Before coming to Oman I got asked a lot of questions. They were mostly about where it was, and if I would be safe but also about how I would deal with being Jewish in a Muslim country. Seeing as I am one of about 10 (that’s a generous estimate) Jews in the entire country, this was a valid concern. Up until now Judaism has always been something inherent in my life. Every aspect of my life was in some way Jewish, whether it was school, extra curricular activities or summer camp.  Judaism is even present on vacation with my family; we’ve visited the old ghetto of Venice, the Jewish museum in Paris, and the Israeli neighborhood in Cusco, Peru.

So as Hanukkah approached I had to decide how I was going to celebrate my first major holiday abroad, in a place far from any of the traditions I’m familiar with. Luckily Hanukkah isn’t that hard to celebrate, it’s mostly just lighting the candles, and about a month ago my parents sent me a package with a travel menorah, candles and a bunch of other Hanukkah necessities, like dreidels and gelt (chocolate coins).

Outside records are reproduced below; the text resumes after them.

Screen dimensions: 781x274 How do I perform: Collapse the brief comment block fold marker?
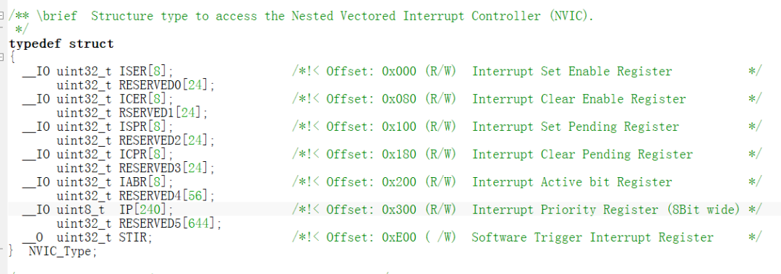coord(2,17)
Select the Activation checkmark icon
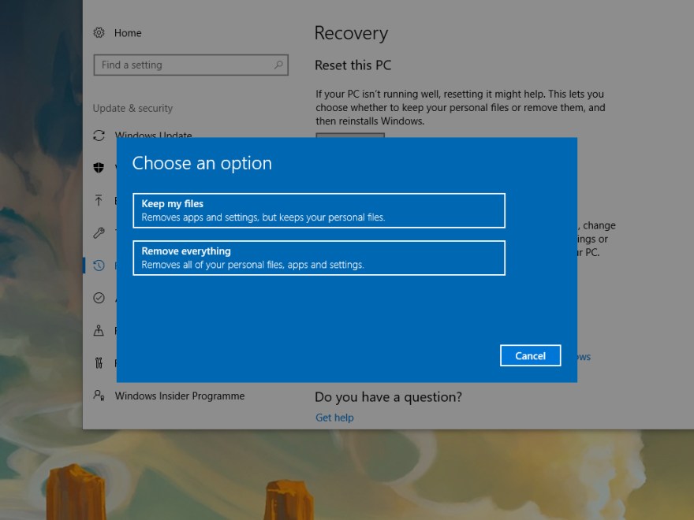 99,298
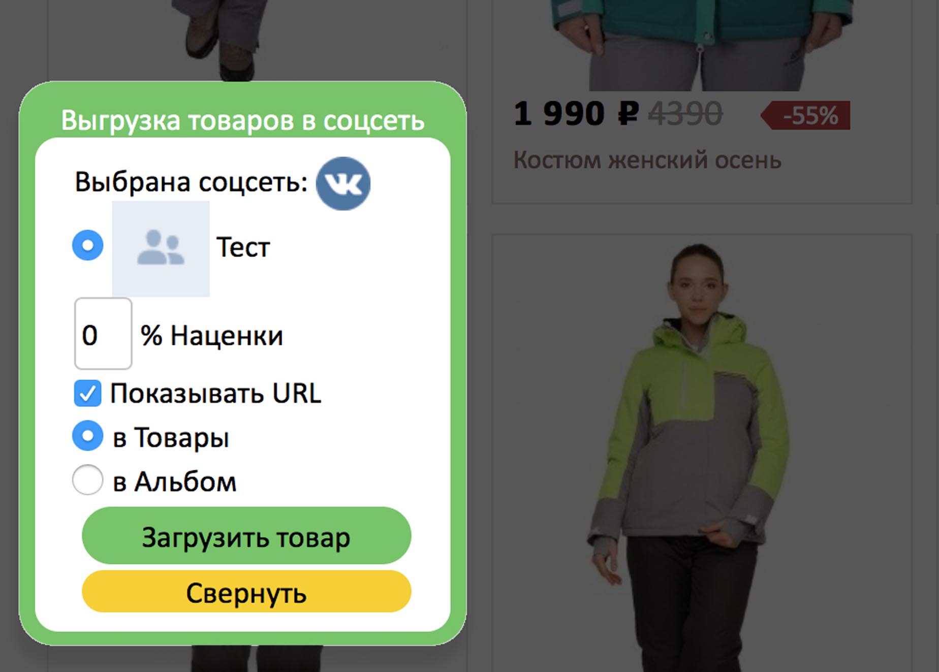Click the VK social network icon

coord(343,183)

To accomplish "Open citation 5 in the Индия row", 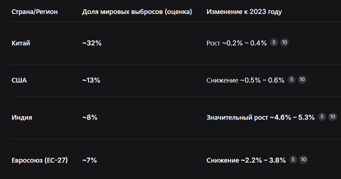I will 322,117.
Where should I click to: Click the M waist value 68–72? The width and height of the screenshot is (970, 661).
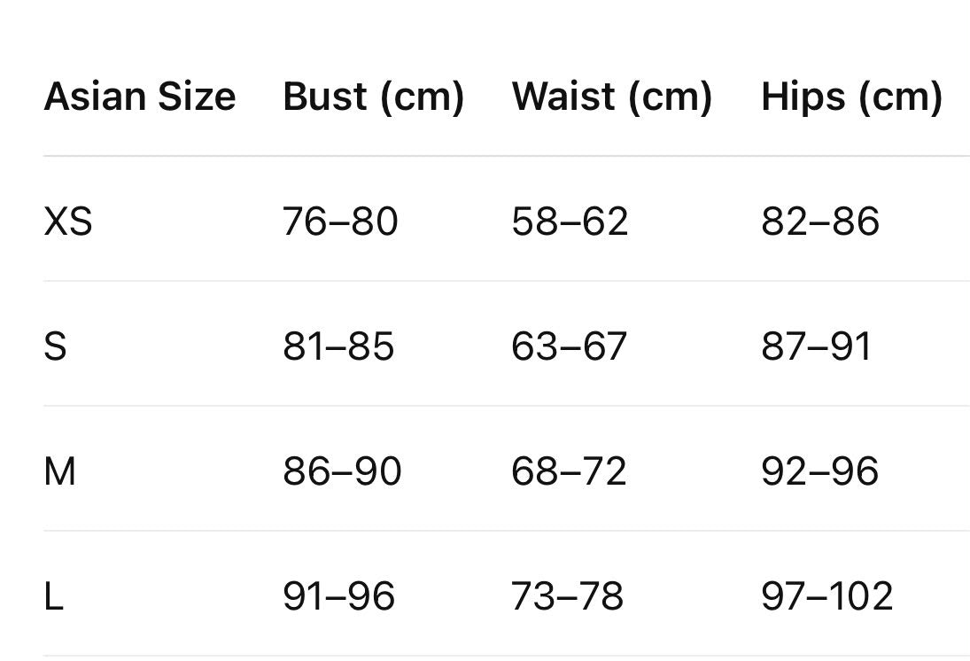coord(569,471)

I had already explained the holiday to my host family after they asked me if I celebrated Christmas and their enthusiasm was very encouraging, so I figured that if I couldn’t be at home, I mine as well bring some of the traditions to Oman.

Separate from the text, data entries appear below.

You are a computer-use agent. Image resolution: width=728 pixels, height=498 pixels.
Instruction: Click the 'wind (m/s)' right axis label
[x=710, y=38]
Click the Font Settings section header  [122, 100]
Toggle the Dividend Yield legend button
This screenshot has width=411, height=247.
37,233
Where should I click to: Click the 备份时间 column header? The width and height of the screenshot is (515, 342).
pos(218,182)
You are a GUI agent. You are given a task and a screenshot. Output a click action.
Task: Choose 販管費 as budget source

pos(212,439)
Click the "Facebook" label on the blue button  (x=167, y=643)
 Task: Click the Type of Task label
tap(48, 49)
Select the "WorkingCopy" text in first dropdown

I started with introducing my family to latkes, the fried potato pancakes that have the magical ability to put everyone into a grease and oil induced good mood. I had actually never made them before (there has always been someone more experienced around to do it) so it was a bit of an experiment. And although the majority of them fell apart in the oil, I did manage to get a few to hold their shape, which I consider a success.

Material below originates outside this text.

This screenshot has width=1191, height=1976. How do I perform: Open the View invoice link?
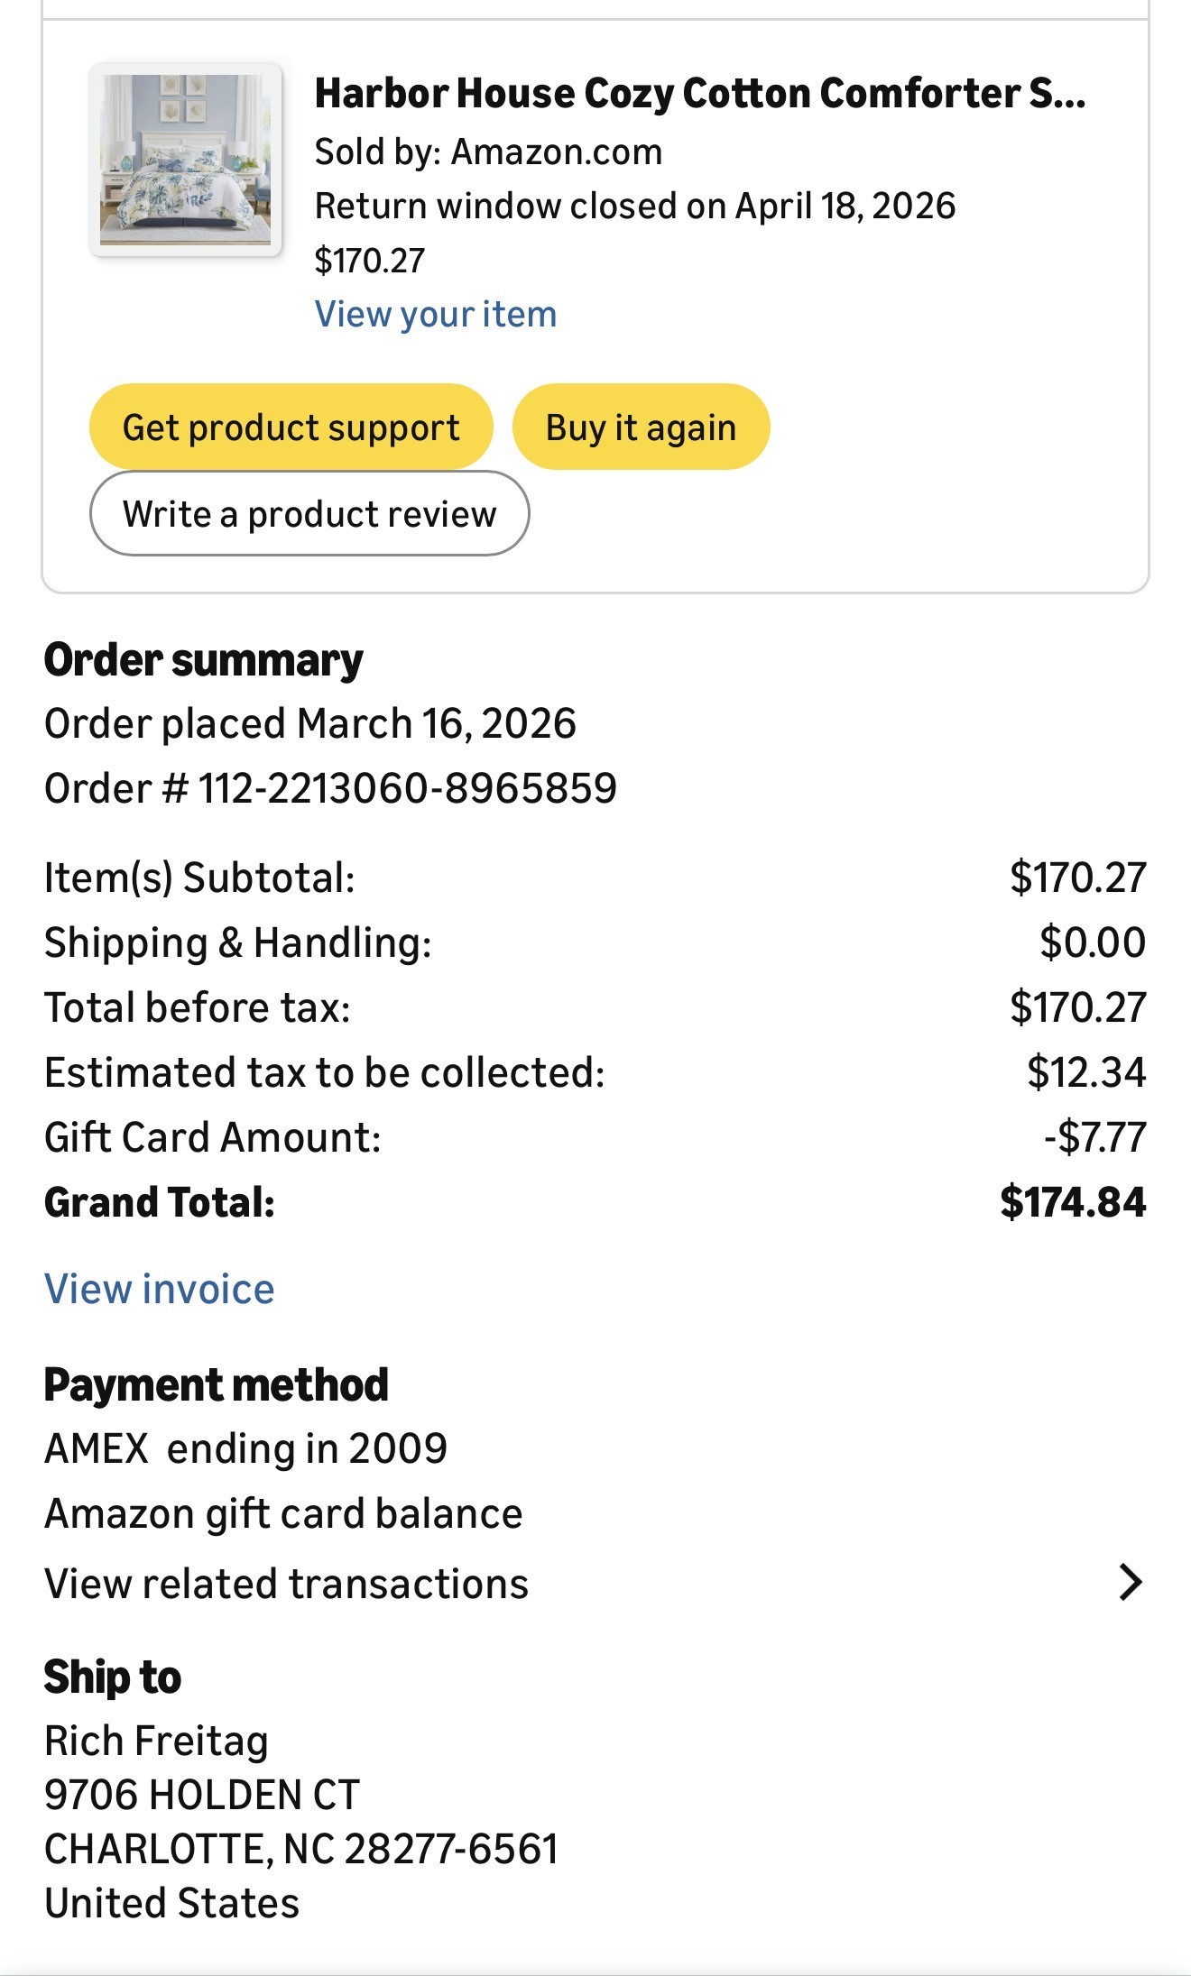tap(160, 1289)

The results of my latke experiment

The results of my latke experiment

Although I have a calendar marked with all the Jewish holidays, because holidays start at sundown I wasn’t totally sure which night I should start lighting candles. I ended up started a day late by accident but I figure I was close enough.

Lighting candles with my family was a slightly stressful experience as I had to make sure my three-year-old brother Tariq didn’t burn anything, most importantly himself or the cat, but it was also an experience I don’t think I’ll forget for a long time. Not only was it exciting for me to introduce them to something totally new, it was empowering for me to realize that I was able to do it all on my own.

My sister Rayan watching the candles

My sister Rayan watching the candles

As I lit the candles and said the blessings that first night I felt proud that I was able to make the holiday my own. Although I love the communal aspect of holidays at home it was a bit of a revelation to realize that I didn’t need that community in order make the celebration meaningful to me. And in a way, being able to celebrate on my own made me more aware of that greater community I am so lucky to be a part of. Watching my own candles burn, I thought of all the other little flames flickering around the world and how I was finally able to add to that light. And I love knowing that there was at least one menorah burning in my little corner of the world.


2 Comments (+add yours?)

  1. Madame Graff
    Dec 12, 2013 @ 20:42:52

    Miriam, I was so proud to read your blog (for the first time). Aaron Boxerman shared it with me when we spoke about you in class (all good, no worries). I’m so glad that you are doing well and that this has been such a super experience.
    I miss the class and this was special because I could communicate with you.
    I have one more month at JDS. IT’s very much bitter sweet, but alas all good things have to come to an end.
    Madame G


  2. Larry gates
    Dec 16, 2013 @ 19:11:39

    Very nicely said! Happy Holidays.